Des groupes tels que le World Wildlife Fund (WWF), l’Environmental Investigation Agency (EIA) et Conservation International (CI) ont dit que l’exploitation illégale des forêts avait explosé à Madagascar à la suite de la crise politique qui a entraîné le remplacement, en mars 2009, du président Marc Ravalomanana par Andry Rajoelina, actuel dirigeant de la Haute autorité de transition.
La communauté internationale a condamné ce changement aux allures de coup d’État, et coupé l’aide humanitaire venant de l’étranger. La fonction publique de l’île, y compris le système de préservation de la nature, s'est quasiment effondrée. Selon le Fonds monétaire international (FMI), l’aide des bailleurs de fonds représente environ 50 pour cent du budget malgache.
« Il est clair que le gouvernement a besoin de l’argent de l’exportation de bois qui, comme nous le savons, a été coupé illégalement », a dit à IRIN Nanie Ratsifandrihamanana, directrice de la conservation du WWF Madagascar.
En raison de l’absence de gardes forestiers pour surveiller les zones protégées et de la corruption omniprésente dans les principaux ports, l’exportation de bois de feuillus précieux n’a pas été contrôlée depuis des mois. Les bandes criminelles armées qui abattent les forêts ont, de fait, carte blanche dans les parcs nationaux de Madagascar.
En septembre 2009, un
décret
du gouvernement a légalisé l’exportation de bois de rose brut, un feuillu menacé d’extinction, qui était jusque-là illégale. Le Premier ministre, le colonel Camille Vital, a prolongé le décret le 31 décembre 2009.
Sa décision a été fortement condamnée par les écologistes. « C’est une vision à très court terme, qui ne prend pas en compte la durabilité à long terme de leurs actions. Il en résulte la perte du patrimoine naturel de Madagascar », a dit Mme Ratsifandrihamanana.
Le gouvernement a nié profiter de la vente du bois de rose, déjà rare, et a dit que l’argent provenant de l’exportation de bois serait utilisé pour aider à protéger l’environnement naturel de Madagascar à l’avenir.
« Il est fort improbable que l’exploitation forestière s’arrête si les plus hautes sphères du gouvernement continuent d’envoyer le message qu’il y aura sans doute une autre chance d’exporter du bois illégal à l’avenir »
Selon les critiques, la destination des fonds provenant de l’exportation de bois n’est pas claire. Dans une
déclaration
commune publiée en septembre 2009, le WWF, CI et la Wildlife Conservation Society ont dit que le décret « permet un détournement potentiel des fonds au nom de la protection de l’environnement et constitue une incitation juridique à une plus grande corruption dans le secteur forestier ».

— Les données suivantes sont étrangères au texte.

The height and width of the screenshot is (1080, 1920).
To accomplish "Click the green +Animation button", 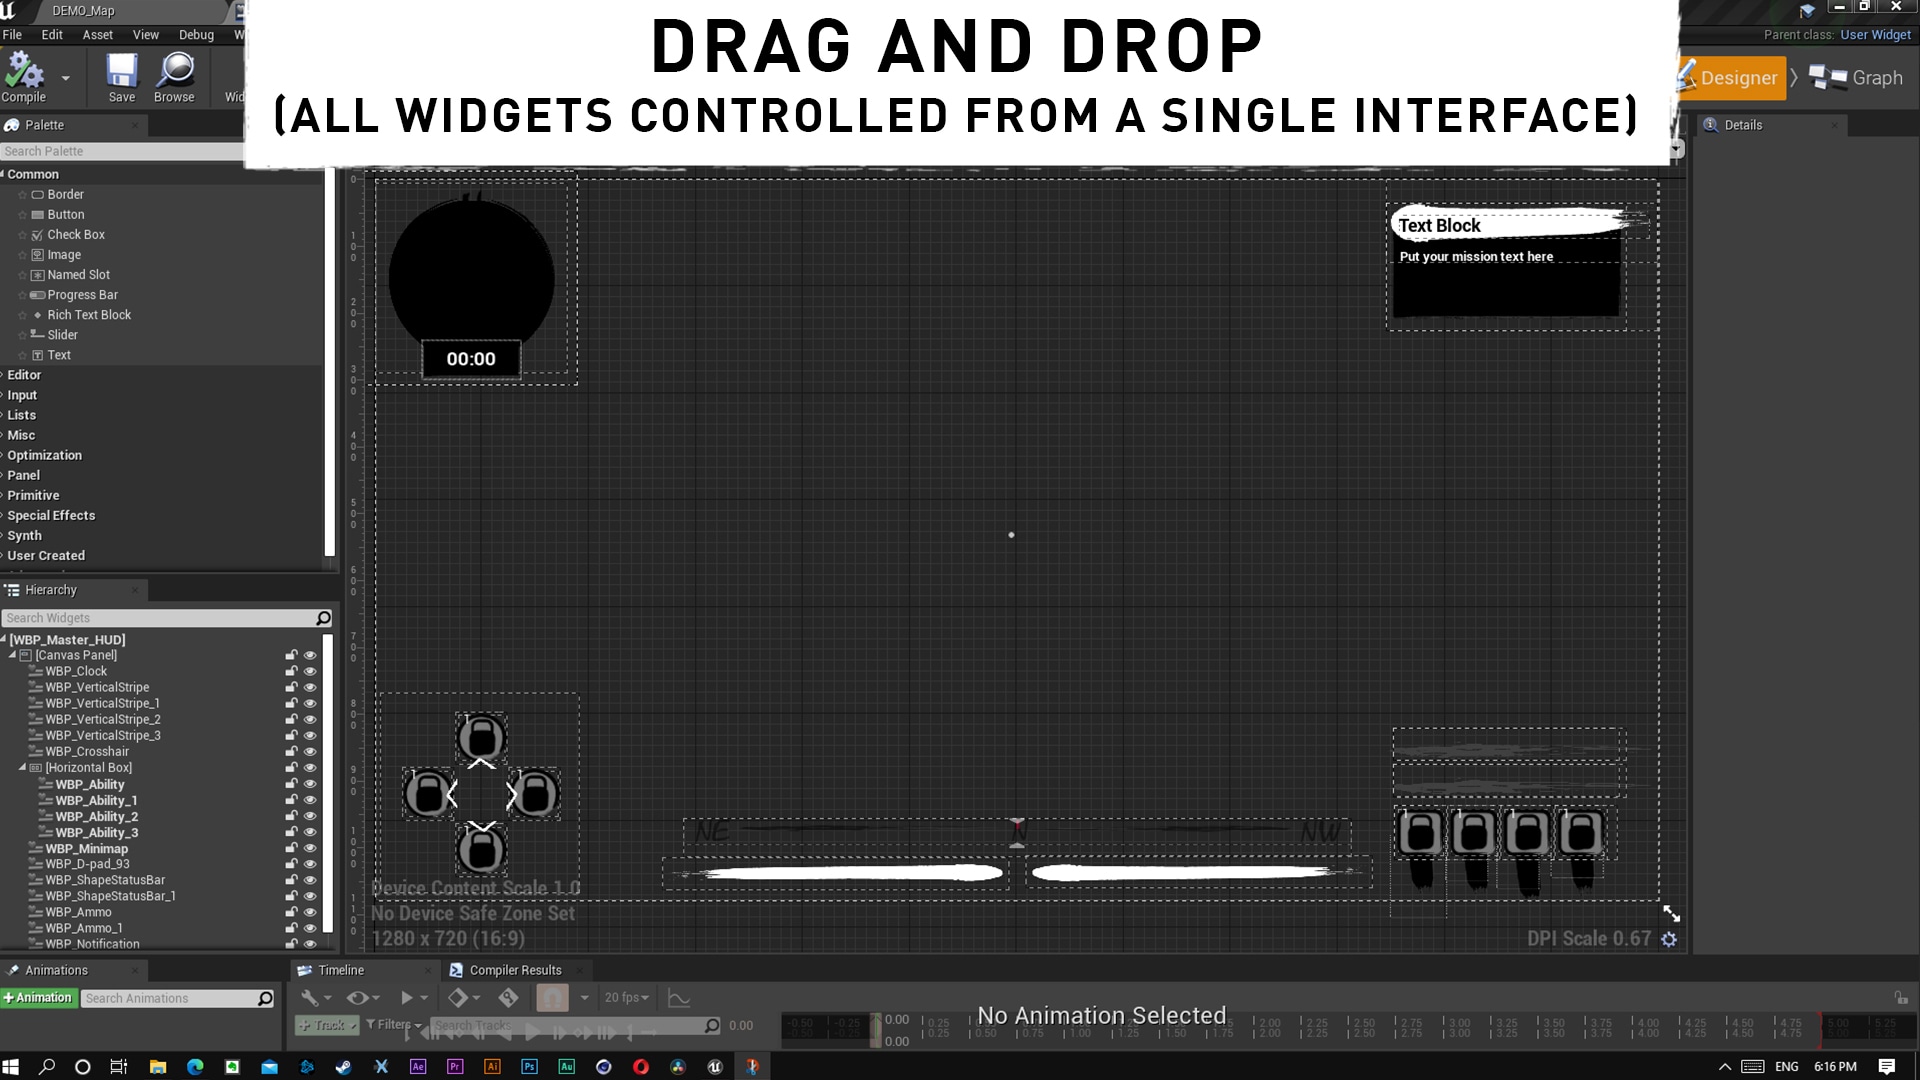I will tap(38, 997).
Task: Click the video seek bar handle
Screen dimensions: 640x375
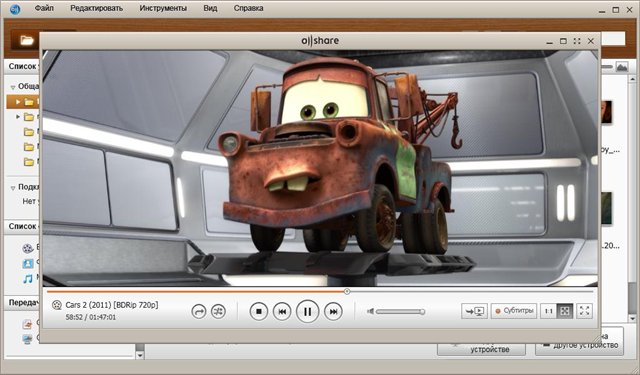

James MacKinnon, directeur technique de CI à Madagascar, a dit à IRIN que la prolongation du décret avait déjà permis à 200 conteneurs de bois supplémentaires de quitter Madagascar cette année, ce qui allait encourager d’autres coupes en prévision de futures décisions similaires de la part du gouvernement.
« Il est fort improbable que l’exploitation forestière s’arrête si les plus hautes sphères du gouvernement continuent d’envoyer le message qu’il y aura sans doute une autre chance d’exporter du bois illégal à l’avenir », a-t-il dit.
L’avenir est en jeu
Madagascar
, la quatrième plus grande île au monde, se situe dans l’Océan Indien, au large de l’Afrique australe, et est reconnue pour sa faune et sa flore uniques. Elle abrite cinq pour cent des espèces animales et végétales de la planète, et 80 pour cent d’entre elles ne se trouvent nulle part ailleurs.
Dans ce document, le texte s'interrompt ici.